**PROMPT**
Scan the entries for the word "field". Every line that has it should be copied.

**Stored data entries**
┄┄┄┄┄┄┄┄┄┄
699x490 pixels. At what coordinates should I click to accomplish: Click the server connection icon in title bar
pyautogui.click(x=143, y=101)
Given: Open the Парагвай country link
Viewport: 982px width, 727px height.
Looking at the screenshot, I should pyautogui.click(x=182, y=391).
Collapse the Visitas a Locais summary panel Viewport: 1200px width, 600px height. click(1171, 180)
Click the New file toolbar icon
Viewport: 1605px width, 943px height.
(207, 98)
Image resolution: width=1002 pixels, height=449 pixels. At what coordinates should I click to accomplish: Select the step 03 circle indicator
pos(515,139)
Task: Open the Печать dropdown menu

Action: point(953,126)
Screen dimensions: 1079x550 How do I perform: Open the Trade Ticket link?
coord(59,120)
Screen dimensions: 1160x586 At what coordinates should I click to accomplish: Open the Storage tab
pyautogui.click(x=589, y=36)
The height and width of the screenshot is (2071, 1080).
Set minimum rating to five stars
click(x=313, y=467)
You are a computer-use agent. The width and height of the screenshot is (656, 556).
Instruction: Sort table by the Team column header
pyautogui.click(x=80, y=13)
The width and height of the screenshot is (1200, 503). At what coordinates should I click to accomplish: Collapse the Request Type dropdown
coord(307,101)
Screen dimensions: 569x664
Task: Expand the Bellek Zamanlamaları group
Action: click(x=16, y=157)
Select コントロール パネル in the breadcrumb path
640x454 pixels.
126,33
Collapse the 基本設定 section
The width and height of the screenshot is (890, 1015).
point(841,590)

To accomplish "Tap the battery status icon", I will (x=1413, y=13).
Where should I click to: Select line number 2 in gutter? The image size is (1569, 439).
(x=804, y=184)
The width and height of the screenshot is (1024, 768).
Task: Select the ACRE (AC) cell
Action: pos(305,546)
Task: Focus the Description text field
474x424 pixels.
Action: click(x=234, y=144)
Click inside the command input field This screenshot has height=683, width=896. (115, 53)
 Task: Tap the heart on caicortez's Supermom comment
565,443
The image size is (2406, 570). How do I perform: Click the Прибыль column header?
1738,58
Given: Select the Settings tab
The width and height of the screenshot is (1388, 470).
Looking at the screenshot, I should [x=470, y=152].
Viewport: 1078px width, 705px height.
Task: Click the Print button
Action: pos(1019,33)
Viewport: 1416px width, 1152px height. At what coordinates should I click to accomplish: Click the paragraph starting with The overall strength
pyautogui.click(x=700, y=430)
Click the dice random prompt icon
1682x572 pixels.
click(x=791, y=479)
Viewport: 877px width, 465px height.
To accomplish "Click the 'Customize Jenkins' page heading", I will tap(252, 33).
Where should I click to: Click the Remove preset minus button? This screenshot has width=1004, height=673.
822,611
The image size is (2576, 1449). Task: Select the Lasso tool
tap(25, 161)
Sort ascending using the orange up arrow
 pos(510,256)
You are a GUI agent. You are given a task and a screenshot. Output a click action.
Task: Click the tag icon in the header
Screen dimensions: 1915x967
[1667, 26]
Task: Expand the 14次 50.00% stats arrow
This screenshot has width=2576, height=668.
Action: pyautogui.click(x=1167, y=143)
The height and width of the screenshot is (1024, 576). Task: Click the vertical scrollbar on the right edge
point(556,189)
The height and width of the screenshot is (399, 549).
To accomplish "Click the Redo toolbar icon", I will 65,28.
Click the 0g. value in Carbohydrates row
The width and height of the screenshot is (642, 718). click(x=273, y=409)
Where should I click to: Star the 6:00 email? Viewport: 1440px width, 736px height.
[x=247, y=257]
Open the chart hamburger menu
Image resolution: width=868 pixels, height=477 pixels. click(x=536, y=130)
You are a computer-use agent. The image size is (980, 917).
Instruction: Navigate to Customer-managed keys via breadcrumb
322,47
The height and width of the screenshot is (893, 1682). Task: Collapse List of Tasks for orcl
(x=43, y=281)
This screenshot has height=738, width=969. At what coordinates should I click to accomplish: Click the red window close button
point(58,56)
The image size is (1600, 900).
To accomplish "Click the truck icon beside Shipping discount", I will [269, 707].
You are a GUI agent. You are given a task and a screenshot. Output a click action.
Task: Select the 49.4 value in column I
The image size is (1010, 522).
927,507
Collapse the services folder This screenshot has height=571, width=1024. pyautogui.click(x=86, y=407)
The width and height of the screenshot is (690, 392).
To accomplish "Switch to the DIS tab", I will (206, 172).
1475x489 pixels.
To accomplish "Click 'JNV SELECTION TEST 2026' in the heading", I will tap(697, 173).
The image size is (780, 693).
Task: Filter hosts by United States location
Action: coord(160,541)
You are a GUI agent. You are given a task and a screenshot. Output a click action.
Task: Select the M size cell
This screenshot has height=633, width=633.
┄┄┄┄┄┄┄┄┄┄
**WRITTEN REPLY**
Task: Focus the Description text field
Click inside the command input field This screenshot has height=683, width=896. (115, 53)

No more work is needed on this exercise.